Global warming threatens vital bees

Global warming could silence the summer buzz of the bumblebee forever unless urgent action is taken to save the insects, scientists have warned.

New evidence shows warmer temperatures are having a devastating effect on the heavyweight bees that play a vital role as wild pollinators.

Unlike other insects, such as butterflies, bumblebee are not migrating further north in search of cooler places to live, say experts.

Instead, their range areas are being squeezed and their populations dwindling.

The study of 67 species shows that, over the past 110 years, bumblebees have lost about 300km from the southern edge of their living space in Europe and North America.

Southern bee populations are disappearing as conditions become too warm for them, but there is no corresponding shift northwards. The northern boundary of the bees’ territory is not moving, the study shows.

A strong correlation was found between what was happening to the bees and climate change.

Lead scientist Jeremy Kerr, from the University of Ottawa in Canada, said: “Global warming has trapped bumblebees in a kind of climate vice. The result is dramatic losses of bumblebee species from the hottest areas across two continents.

“For species that evolved under cool conditions, like bumblebees, global warming might be the kind of threat that causes many of them to disappear for good.”

It may be necessary to help bumblebees establish new colonies further north by physically moving them, say the researchers.

So-called “assisted migration” is controversial among conservationists but gaining support in a warming world.

Bumblebees may be unusually vulnerable to climate change because, unlike many other insects with tropical origins, they evolved in the ‘Palearctic’ ecozone that encompasses Europe, northern Asia, and northern Africa. For this reason, they may not be so able to adapt to warmer temperatures, according to the experts whose findings are reported in the journal, Science.

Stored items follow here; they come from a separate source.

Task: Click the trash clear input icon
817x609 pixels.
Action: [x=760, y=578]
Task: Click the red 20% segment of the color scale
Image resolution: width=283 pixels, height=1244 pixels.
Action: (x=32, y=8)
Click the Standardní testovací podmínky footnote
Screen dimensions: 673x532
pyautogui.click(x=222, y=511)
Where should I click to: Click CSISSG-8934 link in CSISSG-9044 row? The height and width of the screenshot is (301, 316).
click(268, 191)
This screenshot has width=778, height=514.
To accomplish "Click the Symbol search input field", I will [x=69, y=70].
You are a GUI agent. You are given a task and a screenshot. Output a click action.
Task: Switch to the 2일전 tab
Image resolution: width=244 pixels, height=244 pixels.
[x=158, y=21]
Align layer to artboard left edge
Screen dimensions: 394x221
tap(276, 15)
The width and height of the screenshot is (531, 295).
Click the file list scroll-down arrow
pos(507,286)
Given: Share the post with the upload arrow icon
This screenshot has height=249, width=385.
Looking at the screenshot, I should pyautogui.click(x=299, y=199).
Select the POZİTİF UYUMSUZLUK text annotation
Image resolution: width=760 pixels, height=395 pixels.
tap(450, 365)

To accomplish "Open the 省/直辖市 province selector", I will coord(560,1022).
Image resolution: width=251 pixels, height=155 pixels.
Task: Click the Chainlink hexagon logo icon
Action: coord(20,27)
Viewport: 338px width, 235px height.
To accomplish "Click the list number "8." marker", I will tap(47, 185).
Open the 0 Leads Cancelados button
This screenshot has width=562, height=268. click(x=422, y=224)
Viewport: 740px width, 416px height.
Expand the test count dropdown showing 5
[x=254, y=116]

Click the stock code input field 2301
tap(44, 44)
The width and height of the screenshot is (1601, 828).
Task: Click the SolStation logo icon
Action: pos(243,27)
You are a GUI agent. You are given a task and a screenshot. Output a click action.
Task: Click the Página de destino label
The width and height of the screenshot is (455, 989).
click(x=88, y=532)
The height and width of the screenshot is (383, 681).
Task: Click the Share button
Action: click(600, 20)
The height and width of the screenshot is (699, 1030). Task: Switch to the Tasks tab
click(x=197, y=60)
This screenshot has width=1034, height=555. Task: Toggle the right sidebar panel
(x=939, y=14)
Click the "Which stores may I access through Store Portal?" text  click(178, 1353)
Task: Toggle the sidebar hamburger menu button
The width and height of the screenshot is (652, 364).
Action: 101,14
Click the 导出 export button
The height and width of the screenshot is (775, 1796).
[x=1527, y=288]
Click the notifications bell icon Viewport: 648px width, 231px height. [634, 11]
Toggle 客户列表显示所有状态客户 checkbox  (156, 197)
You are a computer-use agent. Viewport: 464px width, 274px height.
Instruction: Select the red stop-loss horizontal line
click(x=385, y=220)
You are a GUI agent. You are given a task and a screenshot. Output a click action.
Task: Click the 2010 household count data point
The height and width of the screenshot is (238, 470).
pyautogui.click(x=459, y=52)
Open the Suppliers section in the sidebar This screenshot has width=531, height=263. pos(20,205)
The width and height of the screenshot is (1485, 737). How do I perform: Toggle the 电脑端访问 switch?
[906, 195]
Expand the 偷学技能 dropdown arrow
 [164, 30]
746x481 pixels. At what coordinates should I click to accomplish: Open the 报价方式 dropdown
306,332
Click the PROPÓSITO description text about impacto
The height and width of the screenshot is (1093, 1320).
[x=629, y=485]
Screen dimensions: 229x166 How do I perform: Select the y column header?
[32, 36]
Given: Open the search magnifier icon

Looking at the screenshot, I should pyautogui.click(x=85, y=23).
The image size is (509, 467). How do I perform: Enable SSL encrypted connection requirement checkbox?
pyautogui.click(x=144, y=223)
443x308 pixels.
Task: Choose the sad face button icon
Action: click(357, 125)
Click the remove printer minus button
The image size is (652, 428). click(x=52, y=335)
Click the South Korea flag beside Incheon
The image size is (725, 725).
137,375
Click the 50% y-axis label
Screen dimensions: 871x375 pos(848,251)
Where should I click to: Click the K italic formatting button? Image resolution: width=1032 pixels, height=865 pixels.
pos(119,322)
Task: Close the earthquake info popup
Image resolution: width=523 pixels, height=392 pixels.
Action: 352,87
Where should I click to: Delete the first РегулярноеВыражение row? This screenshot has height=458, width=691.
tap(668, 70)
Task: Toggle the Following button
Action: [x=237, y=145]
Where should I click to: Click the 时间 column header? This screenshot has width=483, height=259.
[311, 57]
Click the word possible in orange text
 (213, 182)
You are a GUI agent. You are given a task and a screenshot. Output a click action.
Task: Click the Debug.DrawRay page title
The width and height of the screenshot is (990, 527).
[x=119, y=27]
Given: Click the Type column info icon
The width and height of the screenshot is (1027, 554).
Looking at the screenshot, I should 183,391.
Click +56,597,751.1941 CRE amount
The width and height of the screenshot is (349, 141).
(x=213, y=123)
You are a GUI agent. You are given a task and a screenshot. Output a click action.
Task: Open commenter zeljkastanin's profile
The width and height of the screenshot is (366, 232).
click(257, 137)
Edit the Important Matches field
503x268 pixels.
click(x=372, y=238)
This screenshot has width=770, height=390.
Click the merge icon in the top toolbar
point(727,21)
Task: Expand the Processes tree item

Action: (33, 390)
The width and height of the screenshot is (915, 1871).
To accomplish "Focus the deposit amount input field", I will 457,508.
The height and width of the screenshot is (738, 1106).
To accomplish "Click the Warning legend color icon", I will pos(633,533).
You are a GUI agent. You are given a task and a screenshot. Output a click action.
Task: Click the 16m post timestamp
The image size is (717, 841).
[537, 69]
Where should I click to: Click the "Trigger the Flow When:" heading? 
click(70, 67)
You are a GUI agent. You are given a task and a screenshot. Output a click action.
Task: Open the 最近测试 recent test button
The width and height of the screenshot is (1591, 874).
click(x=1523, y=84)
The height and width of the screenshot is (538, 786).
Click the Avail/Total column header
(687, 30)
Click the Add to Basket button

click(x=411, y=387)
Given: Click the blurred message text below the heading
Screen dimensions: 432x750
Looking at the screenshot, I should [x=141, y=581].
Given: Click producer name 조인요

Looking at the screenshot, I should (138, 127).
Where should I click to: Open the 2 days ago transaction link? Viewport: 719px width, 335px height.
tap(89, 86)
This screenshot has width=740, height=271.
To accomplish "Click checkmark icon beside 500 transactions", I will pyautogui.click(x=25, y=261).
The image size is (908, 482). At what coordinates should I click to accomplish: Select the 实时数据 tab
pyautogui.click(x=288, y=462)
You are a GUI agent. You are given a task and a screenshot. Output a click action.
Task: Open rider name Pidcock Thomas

British co-author Sheila Colla, from the University of York, said bumblebee species that once were quite common were now becoming rare. A third of North American species were in decline and some populations had crashed by more than 90%.

One, the rusty-patched bumblebee, was the fourth most common species in Southern Ontario, Canada, in the 1970s and 1980s. Prof Colla said she had only seen two of the insects in the last 10 years despite extensive searching.

She added: “One of the scariest parts of the work that I’ve done is just realising how quickly the situation is changing. The bumblebees that are in decline were doing fine 50 years ago.”

US colleague Leif Richardson, from the University of Vermont, said: “These findings could spell trouble for many plants, including some crops like blueberries that depend on bumblebees for pollination. Bumblebees are crucial to our natural ecosystems.”